Here is a message on behalf of project scientist Dr Peter Watson:
We are in the final stages of developing a new pair of global atmospheric models for use in CPDN. These have a big resolution upgrade compared to the existing global model used by Weather@Home, meaning that the spacing between grid points is being reduced, making use of the larger memory and processor power available in modern computers. The purpose of this is to address the fact that the high-impact weather events that CPDN is often used to study (like extreme heatwaves and heavy rainfall) usually involve extreme "dynamical" phenomena, like storms and blocking anticyclones. So it is very important to be able to simulate these events faithfully, and increasing the model resolution helps with this.
The resolution sets how much fine detail the model can resolve through calculations of the fundamental fluid dynamics of the atmosphere, and increasing it reduces the reliance on more approximate parameterisations of sub-grid processes.
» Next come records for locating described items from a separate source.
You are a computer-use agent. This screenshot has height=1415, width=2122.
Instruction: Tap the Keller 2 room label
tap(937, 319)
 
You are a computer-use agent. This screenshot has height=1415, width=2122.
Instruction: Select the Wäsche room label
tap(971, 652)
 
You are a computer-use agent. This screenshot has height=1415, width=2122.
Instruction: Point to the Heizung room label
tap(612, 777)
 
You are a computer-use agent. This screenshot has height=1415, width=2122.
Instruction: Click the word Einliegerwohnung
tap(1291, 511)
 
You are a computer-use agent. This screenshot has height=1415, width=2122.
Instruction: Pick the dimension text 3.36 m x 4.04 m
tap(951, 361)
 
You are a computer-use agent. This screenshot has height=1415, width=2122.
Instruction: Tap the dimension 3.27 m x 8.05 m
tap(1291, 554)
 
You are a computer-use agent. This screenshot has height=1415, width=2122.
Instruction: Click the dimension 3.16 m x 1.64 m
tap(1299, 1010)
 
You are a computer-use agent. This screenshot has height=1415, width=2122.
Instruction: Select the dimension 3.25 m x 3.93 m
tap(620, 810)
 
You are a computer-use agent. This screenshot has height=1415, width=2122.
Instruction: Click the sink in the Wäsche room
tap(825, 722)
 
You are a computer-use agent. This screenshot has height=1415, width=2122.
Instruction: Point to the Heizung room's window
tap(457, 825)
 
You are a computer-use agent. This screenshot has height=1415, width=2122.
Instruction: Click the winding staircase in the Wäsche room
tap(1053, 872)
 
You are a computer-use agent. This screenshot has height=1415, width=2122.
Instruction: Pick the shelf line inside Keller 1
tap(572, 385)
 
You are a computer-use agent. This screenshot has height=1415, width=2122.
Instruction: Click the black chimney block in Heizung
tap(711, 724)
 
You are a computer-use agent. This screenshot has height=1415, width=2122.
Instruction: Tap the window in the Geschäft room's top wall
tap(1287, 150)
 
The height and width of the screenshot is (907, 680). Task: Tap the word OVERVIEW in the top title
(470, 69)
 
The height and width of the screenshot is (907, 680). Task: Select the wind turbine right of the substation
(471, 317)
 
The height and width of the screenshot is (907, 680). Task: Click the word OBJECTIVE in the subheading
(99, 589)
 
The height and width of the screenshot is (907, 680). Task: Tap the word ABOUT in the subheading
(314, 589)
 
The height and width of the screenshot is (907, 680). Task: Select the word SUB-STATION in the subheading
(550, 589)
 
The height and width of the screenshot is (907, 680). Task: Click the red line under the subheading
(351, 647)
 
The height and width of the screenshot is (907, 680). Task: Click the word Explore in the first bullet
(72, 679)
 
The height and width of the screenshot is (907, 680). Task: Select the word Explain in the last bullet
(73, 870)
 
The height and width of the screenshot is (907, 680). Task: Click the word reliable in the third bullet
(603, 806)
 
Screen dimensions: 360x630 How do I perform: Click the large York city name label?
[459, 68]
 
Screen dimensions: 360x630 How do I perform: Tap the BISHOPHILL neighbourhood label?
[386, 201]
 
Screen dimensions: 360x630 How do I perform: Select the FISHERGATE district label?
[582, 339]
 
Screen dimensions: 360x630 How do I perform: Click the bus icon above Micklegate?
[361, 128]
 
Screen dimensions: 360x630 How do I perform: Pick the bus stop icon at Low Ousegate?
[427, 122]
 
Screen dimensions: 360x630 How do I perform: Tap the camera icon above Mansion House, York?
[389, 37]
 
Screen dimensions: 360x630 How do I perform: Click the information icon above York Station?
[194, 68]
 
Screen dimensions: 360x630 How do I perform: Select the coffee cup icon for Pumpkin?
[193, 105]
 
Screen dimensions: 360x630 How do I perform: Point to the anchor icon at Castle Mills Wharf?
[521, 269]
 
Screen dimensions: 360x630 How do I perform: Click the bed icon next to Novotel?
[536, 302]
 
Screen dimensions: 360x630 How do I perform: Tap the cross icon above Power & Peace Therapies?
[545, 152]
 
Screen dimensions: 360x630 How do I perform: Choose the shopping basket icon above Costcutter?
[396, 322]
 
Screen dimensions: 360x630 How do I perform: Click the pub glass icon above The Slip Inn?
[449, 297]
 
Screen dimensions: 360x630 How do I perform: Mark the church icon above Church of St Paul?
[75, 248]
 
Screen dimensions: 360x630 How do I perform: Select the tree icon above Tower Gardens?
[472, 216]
These models will have resolutions of 0.83x0.5 degrees (~60km in middle latitudes) and 1.25x0.83 degrees (~90km). The global atmospheric model that is currently used has a resolution of only 1.875x1.25 degrees (~150km). The number of vertical levels will also be doubled. Studies that have been done over the past few years have found that reducing the grid spacing below 100km starts making substantial improvements to the quality of simulated weather phenomena such as those previously mentioned.
The model with the higher resolution has a grid spacing close to that of the 50km regional model, but simulates features at this scale for the whole globe, effectively simulating the results for all of those regional models simultaneously. Whilst the regional models that are currently used help to capture fine details, they are dependent on the winds simulated by the 150km-resolution global model at large scales. The new higher resolution models will also simulate these large-scale winds more faithfully, giving further improvements in the results for small regions. The regional models may still be more appropriate for some projects, though, and are likely to still be used.
Our initial tests have found that the quality of weather simulations from these models appears similar to that in the current state-of-the-art model used at the Met Office. So with the ability to produce multi-thousand member ensembles with these models, there will be many opportunities to do cutting-edge science.
For now, these models are only going to be run on Linux systems. Some of you will already have received work units using the model with ~90km resolution. This work is pushing at the boundaries of what it is possible to achieve in a project like this, so please bear with us as there may be quite high failure rates at first as issues are ironed out.